Though he was cleared of the accusation that Lyons had been framed, Det Sgt McNulty was prosecuted for leaking the report and convicted.
He was fined €5,000 in July 2009 but escaped a prison term when a 12-month sentence was suspended.
He had retired from the Garda by that time.
The Garda continued to investigate the case of the Grangegorman killings with Mark Nash as the only suspect.
In October 2009, still serving life for the 1997 Doyle killings in Roscommon, he was charged with the murders.
DNA evidence
The State was by that time in a position to charge Nash with the Grangegorman murders after a major breakthrough with the DNA evidence.
When Nash killed the Doyles in August 1997, Sarah Jane Doyle gave a statement to the Garda and gave them permission to enter the flat she shared with Nash, on Clonliffe Road in Drumcondra, Dublin 3.
When they went there, a velvet pinstriped jacket was seized, along with a number of other items.
On a button on the jacket sleeve was found a blood stain. With the techniques available in 1997, a DNA profile could not be generated from it.
By 2009, forensic science had advanced and when the jacket was tested again, the blood stain yielded the DNA profile of both women killed in Grangegorman.
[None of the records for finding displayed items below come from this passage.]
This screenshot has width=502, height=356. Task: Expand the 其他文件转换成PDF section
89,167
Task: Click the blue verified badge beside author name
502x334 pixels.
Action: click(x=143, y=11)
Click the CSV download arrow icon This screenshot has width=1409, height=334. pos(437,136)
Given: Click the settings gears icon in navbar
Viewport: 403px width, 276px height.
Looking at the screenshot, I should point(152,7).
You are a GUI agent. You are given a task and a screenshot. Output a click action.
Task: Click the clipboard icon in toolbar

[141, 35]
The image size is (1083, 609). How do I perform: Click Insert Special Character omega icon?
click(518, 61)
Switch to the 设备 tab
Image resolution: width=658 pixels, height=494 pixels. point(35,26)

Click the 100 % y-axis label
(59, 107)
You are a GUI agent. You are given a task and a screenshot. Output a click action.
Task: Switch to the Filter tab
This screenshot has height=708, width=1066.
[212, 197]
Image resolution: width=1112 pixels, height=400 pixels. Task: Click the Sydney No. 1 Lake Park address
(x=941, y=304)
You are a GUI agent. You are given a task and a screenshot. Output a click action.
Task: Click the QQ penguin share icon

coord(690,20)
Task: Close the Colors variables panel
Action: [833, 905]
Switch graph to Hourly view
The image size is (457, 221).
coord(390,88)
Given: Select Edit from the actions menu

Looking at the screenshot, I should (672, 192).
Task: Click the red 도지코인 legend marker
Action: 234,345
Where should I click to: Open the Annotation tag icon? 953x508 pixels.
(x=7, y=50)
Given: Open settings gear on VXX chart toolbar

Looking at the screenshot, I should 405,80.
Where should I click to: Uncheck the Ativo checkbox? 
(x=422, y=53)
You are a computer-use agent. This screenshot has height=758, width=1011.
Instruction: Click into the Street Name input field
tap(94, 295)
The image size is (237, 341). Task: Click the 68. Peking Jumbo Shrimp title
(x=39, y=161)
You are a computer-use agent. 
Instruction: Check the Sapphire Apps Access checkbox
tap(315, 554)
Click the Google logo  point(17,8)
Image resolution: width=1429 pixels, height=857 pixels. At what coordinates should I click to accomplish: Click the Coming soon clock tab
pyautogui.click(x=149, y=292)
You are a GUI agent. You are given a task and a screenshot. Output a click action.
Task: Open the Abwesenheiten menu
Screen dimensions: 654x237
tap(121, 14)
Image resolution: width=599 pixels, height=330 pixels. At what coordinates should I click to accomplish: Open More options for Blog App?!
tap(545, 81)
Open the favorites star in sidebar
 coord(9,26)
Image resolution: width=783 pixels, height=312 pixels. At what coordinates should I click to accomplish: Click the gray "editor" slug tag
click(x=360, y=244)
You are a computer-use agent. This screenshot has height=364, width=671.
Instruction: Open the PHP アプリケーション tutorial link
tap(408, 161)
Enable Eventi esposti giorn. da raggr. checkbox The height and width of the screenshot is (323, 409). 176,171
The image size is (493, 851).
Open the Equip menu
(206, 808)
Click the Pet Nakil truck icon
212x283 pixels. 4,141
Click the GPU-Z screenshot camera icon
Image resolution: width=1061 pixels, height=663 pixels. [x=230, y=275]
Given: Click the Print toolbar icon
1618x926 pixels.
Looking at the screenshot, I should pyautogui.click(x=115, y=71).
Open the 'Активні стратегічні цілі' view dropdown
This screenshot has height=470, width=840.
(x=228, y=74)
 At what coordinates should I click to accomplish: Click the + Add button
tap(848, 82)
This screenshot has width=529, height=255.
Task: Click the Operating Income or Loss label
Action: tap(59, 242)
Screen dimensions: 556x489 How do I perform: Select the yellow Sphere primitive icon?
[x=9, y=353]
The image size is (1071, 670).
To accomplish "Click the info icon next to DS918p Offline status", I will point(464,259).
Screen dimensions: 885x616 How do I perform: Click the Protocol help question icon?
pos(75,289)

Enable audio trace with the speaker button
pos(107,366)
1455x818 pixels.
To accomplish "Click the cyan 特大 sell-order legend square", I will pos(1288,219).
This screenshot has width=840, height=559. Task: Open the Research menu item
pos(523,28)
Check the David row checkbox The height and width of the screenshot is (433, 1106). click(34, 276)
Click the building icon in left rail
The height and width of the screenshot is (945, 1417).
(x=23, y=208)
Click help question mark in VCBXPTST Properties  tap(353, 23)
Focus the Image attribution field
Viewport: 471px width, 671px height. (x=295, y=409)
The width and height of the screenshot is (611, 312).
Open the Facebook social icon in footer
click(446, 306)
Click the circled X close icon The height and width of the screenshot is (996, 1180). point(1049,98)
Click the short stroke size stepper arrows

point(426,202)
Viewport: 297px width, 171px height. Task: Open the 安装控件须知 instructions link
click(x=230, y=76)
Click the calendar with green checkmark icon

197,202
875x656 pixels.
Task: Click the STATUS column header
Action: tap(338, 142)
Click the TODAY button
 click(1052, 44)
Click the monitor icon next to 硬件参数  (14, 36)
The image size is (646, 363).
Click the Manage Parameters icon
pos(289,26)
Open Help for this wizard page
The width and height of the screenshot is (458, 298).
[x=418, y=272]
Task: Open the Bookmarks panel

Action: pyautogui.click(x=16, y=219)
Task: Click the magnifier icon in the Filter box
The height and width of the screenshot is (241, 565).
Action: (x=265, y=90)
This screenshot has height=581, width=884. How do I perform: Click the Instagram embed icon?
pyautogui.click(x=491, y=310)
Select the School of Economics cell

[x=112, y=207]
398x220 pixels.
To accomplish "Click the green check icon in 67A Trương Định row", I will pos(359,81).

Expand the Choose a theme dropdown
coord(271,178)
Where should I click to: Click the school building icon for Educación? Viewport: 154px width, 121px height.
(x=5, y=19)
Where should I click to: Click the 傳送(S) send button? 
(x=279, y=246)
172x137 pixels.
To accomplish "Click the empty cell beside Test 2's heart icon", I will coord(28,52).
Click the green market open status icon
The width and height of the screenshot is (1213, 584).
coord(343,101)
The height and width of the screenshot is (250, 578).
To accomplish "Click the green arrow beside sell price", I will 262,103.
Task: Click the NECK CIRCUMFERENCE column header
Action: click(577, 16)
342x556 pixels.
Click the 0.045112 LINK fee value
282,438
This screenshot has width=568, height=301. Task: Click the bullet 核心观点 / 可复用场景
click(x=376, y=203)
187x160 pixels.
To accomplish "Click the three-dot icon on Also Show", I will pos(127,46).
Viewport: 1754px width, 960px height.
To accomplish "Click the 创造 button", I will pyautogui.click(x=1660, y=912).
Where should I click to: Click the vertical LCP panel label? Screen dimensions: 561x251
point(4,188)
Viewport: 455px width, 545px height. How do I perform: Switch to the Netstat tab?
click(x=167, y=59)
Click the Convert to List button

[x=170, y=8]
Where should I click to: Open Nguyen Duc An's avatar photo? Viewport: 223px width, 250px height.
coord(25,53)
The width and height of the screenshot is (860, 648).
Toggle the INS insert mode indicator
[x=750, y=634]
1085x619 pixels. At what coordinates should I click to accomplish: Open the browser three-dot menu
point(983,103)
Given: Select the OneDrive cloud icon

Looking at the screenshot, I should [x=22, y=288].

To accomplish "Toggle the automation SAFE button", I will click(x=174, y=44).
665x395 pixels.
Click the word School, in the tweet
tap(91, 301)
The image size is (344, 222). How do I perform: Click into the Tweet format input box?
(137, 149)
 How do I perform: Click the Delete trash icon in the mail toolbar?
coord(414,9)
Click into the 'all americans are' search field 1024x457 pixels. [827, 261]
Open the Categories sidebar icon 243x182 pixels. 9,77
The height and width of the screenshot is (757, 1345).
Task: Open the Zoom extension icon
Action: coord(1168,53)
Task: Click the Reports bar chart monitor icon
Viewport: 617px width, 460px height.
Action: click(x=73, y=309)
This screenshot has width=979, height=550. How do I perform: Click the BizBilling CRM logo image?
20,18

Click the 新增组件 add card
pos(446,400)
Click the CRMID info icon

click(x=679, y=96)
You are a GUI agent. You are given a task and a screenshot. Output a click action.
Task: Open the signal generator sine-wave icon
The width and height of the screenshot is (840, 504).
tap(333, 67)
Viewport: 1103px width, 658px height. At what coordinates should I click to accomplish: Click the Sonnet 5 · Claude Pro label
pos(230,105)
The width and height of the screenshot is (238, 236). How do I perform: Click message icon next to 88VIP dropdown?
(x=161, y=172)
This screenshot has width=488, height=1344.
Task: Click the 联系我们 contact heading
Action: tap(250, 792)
Gardaí knew Nash possessed the jacket at the time because it was seen hung over the back of his seat in photographs taken at a quiz in the GPO he had attended on March 6th, 1997, in the hours before the Grangegorman killings.
Protracted legal efforts in the intervening years to prevent the prosecution going ahead failed and he was finally put on trial last month.
On April 20th, 2015, Mark Nash (now 42) was found guilty of the murders of Sylvia Sheils (59) and Mary Callanan (61) in Grangegorman in 1997.